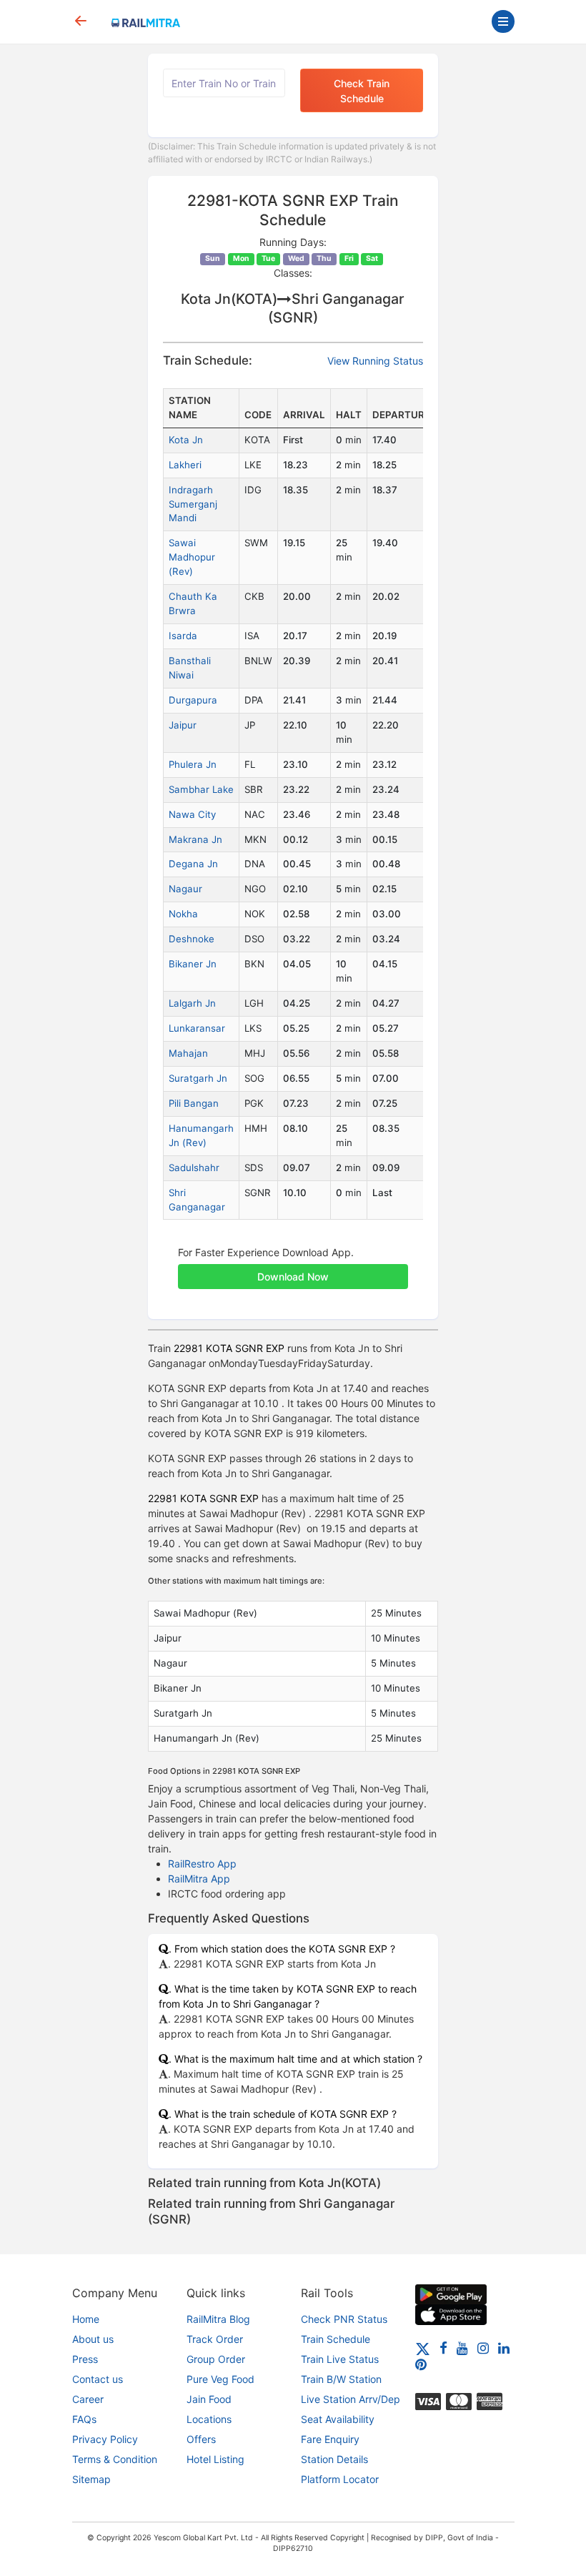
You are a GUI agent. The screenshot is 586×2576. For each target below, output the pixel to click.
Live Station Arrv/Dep (350, 2399)
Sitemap (91, 2479)
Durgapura (193, 700)
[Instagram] (483, 2347)
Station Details (334, 2459)
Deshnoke (191, 938)
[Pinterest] (421, 2364)
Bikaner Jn (193, 963)
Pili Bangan (194, 1103)
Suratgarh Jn (198, 1078)
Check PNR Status (344, 2319)
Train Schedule (335, 2339)
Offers (201, 2439)
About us (93, 2339)
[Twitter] (422, 2347)
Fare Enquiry (330, 2439)
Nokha (183, 913)
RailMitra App (199, 1878)
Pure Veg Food (220, 2379)
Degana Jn (193, 863)
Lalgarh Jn (192, 1003)
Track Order (215, 2339)
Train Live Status (340, 2359)
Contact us (97, 2379)
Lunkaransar (197, 1028)
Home (85, 2319)
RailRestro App (202, 1863)
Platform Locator (340, 2479)
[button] (293, 1269)
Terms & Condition (114, 2459)
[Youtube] (462, 2347)
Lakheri (185, 464)
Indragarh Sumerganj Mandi (193, 504)
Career (88, 2399)
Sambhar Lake (201, 789)
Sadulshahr (194, 1167)
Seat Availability (337, 2419)
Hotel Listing (215, 2459)
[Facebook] (443, 2347)
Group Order (216, 2359)
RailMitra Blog (218, 2319)
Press (85, 2359)
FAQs (84, 2419)
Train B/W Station (341, 2379)
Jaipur (183, 725)
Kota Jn (186, 439)
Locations (209, 2419)
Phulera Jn (193, 764)
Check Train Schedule (361, 90)
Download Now (293, 1276)
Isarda (183, 635)
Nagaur (185, 888)
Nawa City (192, 814)
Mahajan (188, 1053)
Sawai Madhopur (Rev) (192, 557)
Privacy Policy (105, 2439)
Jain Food (209, 2399)
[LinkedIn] (504, 2347)
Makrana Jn (195, 839)
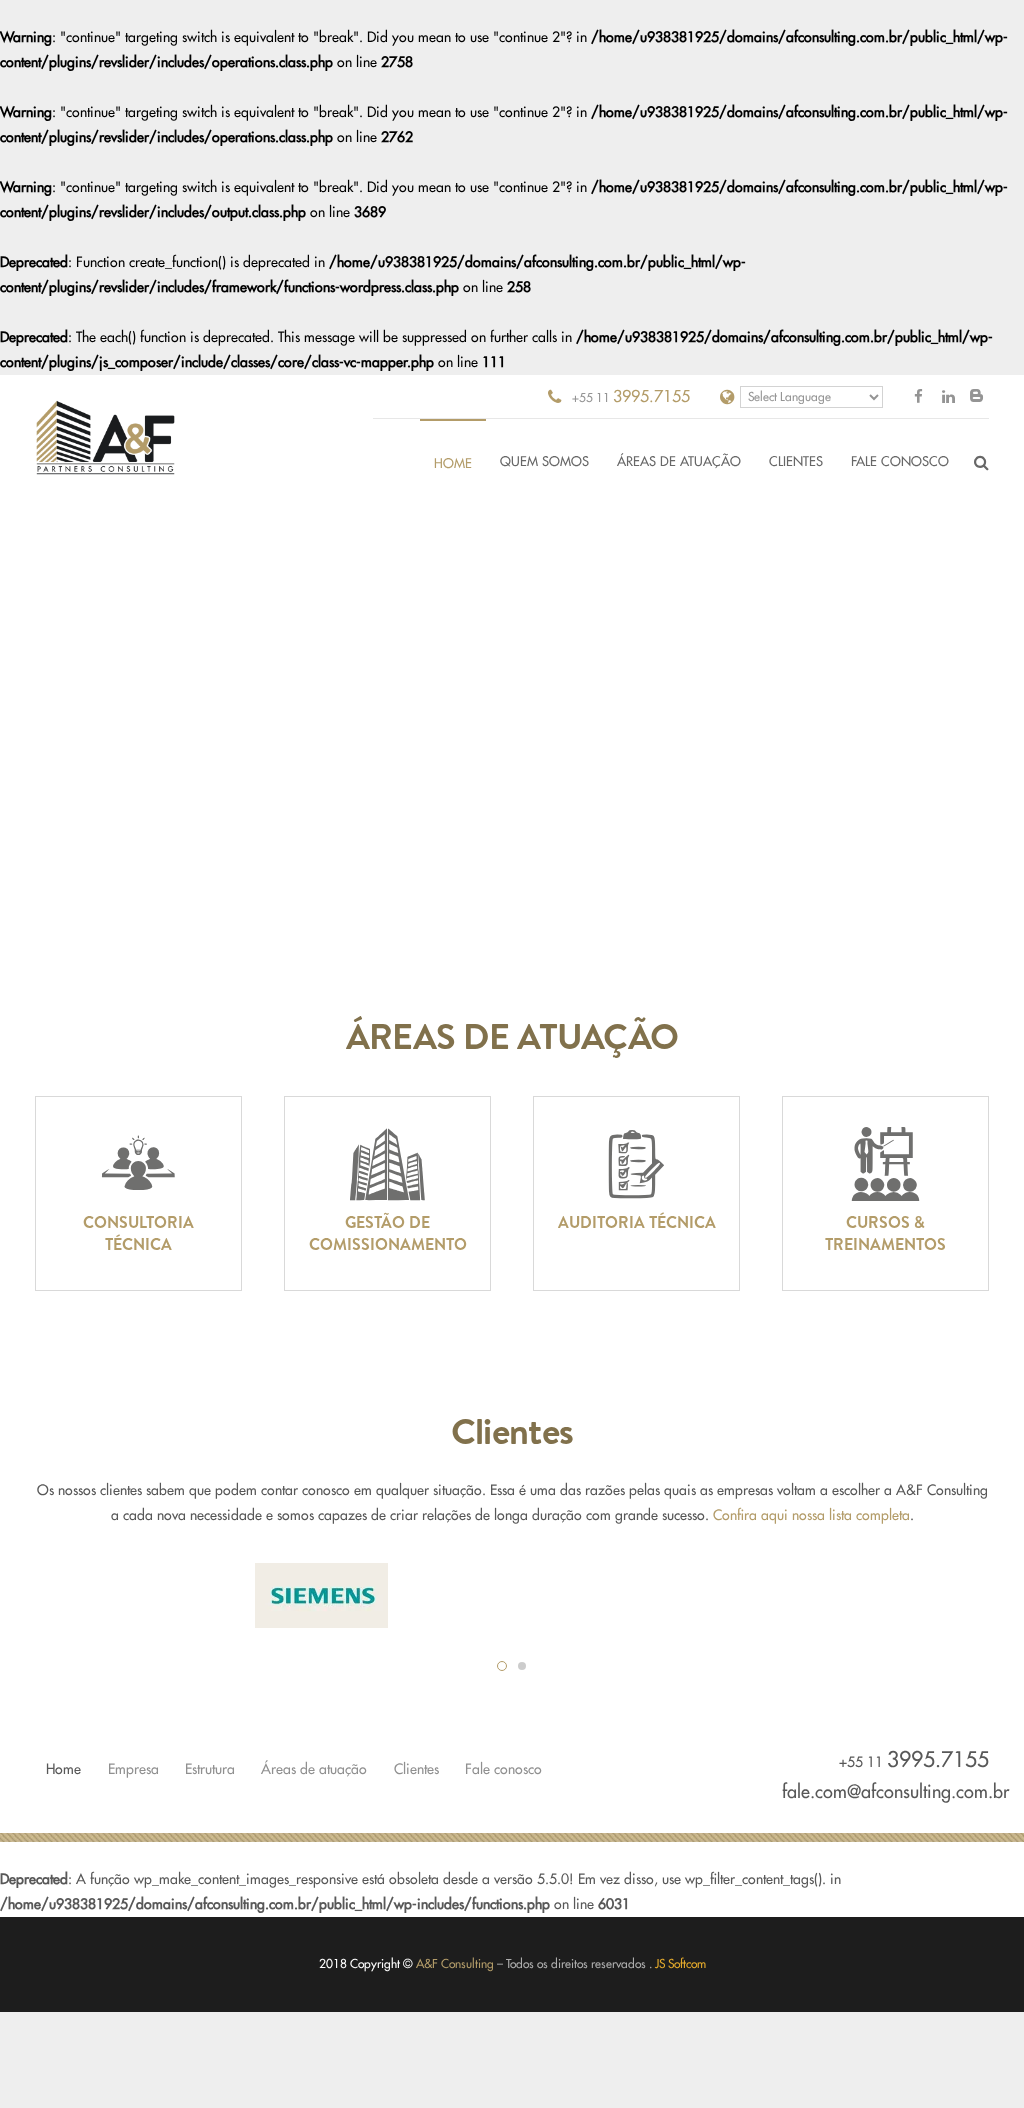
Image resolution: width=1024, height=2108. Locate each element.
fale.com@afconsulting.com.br (895, 1792)
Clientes (416, 1769)
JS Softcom (680, 1964)
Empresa (133, 1769)
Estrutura (210, 1769)
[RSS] (976, 396)
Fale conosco (503, 1769)
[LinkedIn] (948, 397)
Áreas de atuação (314, 1769)
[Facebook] (918, 397)
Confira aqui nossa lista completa (811, 1515)
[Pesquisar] (981, 462)
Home (63, 1769)
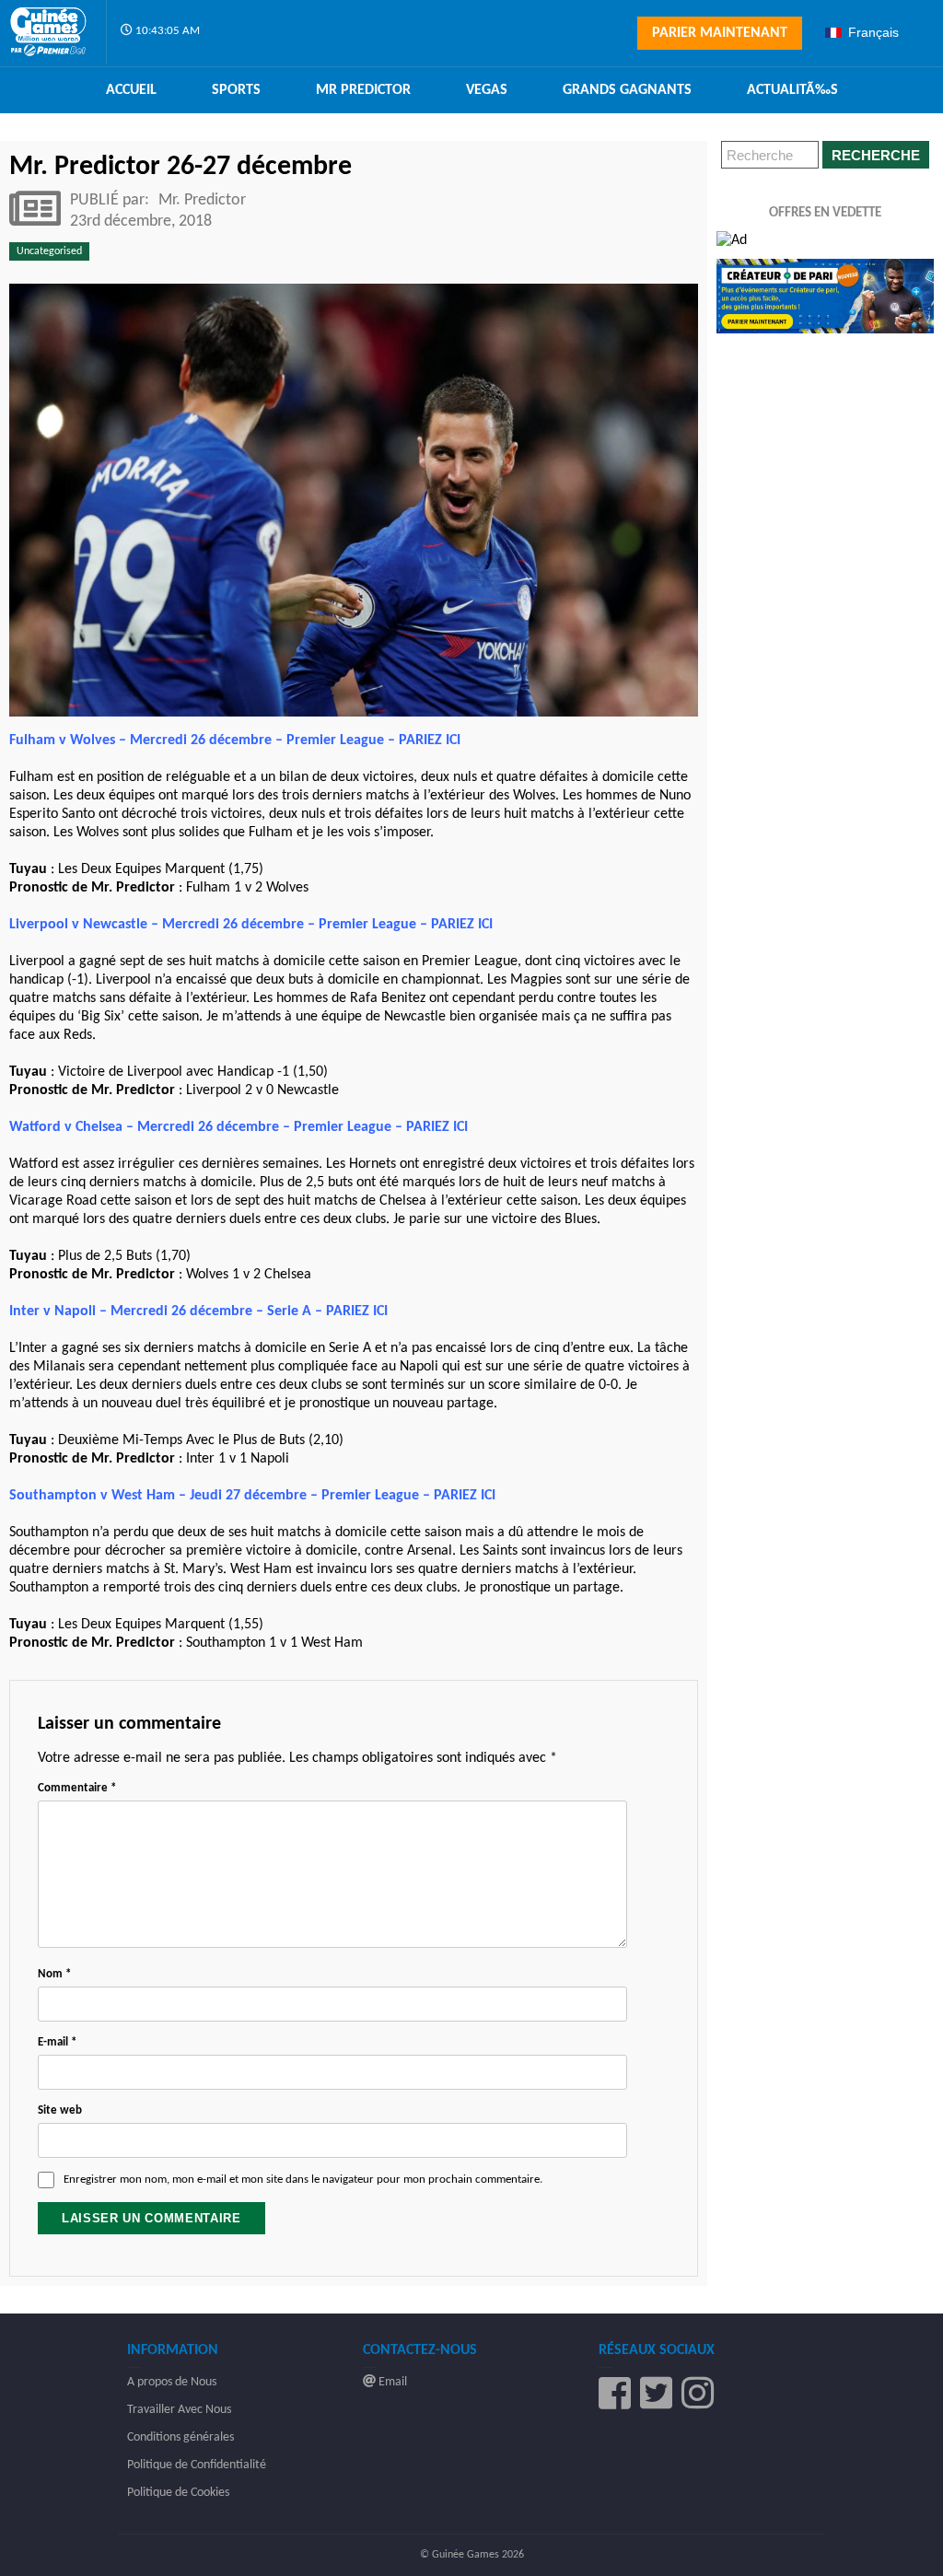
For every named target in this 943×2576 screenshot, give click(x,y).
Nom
- - - - -
## What the task requires
In the answer, include exactly the lines from the one containing "Jaipur (183, 725)" through the end of the records above and no pictures at all.

## Written reply
Jaipur (183, 725)
Kota Jn (186, 439)
Locations (209, 2419)
Phulera Jn (193, 764)
Check Train Schedule (361, 90)
Download Now (293, 1276)
Isarda (183, 635)
Nagaur (185, 888)
Nawa City (192, 814)
Mahajan (188, 1053)
Sawai Madhopur (Rev) (192, 557)
Privacy Policy (105, 2439)
Jain Food (209, 2399)
[LinkedIn] (504, 2347)
Makrana Jn (195, 839)
Image resolution: width=1024, height=2108. Locate each element.
fale.com@afconsulting.com.br (895, 1792)
Clientes (416, 1769)
JS Softcom (680, 1964)
Empresa (133, 1769)
Estrutura (210, 1769)
[RSS] (976, 396)
Fale conosco (503, 1769)
[LinkedIn] (948, 397)
Áreas de atuação (314, 1769)
[Facebook] (918, 397)
Confira aqui nossa lista completa (811, 1515)
[Pesquisar] (981, 462)
Home (63, 1769)
For every named target in this 943×2576 screenshot, give click(x,y).
Nom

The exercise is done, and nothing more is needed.